Data provided
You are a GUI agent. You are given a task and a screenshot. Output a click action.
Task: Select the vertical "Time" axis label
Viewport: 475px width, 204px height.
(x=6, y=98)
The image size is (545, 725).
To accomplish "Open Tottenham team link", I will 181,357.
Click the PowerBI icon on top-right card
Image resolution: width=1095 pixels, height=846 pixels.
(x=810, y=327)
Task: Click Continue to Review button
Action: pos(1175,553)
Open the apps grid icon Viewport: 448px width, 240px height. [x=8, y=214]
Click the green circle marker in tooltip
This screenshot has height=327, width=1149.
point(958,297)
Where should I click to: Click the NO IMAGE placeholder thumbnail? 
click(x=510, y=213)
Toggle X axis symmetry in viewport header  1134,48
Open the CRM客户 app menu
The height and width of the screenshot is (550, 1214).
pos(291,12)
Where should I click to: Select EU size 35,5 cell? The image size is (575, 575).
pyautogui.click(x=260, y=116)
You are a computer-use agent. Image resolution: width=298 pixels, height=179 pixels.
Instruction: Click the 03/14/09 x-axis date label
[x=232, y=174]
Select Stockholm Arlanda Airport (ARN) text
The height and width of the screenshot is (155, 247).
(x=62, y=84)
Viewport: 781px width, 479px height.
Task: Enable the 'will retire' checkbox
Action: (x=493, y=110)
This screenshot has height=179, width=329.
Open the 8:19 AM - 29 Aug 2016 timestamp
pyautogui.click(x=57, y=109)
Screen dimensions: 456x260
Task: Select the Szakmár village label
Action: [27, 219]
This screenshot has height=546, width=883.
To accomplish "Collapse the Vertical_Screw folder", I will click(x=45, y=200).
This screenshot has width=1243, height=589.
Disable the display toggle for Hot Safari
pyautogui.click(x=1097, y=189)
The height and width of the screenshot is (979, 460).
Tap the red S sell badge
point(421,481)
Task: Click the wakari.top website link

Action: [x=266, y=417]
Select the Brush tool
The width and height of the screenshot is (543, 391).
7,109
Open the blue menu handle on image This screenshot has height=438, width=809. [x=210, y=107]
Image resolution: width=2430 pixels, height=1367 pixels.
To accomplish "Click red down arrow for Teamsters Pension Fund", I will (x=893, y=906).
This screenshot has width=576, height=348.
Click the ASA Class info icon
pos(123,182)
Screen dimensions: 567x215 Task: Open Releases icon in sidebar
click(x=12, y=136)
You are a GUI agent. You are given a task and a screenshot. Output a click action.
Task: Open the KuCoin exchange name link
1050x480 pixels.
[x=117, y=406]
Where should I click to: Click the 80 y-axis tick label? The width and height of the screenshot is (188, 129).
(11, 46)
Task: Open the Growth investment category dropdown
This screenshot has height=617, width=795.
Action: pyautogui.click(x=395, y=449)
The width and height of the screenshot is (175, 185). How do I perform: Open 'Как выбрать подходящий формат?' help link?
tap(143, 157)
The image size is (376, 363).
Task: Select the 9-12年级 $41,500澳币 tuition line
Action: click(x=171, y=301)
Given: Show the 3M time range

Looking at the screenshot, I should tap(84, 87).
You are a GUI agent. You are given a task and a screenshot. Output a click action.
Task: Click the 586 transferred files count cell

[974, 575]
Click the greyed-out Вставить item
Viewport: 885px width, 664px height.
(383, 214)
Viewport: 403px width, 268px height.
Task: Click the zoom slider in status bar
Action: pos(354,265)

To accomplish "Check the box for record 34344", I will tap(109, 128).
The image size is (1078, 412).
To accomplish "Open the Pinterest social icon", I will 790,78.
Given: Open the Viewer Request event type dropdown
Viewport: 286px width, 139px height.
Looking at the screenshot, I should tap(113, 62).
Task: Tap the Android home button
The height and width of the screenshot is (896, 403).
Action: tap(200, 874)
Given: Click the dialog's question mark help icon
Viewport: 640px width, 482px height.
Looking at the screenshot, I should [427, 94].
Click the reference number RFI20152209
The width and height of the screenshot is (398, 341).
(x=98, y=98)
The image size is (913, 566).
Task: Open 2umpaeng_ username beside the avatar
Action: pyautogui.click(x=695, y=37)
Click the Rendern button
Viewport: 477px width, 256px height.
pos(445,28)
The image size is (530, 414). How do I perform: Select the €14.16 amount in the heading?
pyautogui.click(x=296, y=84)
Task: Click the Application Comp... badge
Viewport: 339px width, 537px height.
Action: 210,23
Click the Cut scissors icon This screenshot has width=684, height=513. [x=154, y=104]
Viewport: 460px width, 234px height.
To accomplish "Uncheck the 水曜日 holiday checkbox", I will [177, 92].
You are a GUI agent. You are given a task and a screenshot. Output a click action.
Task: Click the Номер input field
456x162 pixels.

About this task
Pull out every line of the entries that includes the word "dropdown".

Output
Task: Open the Growth investment category dropdown
Given: Open the Viewer Request event type dropdown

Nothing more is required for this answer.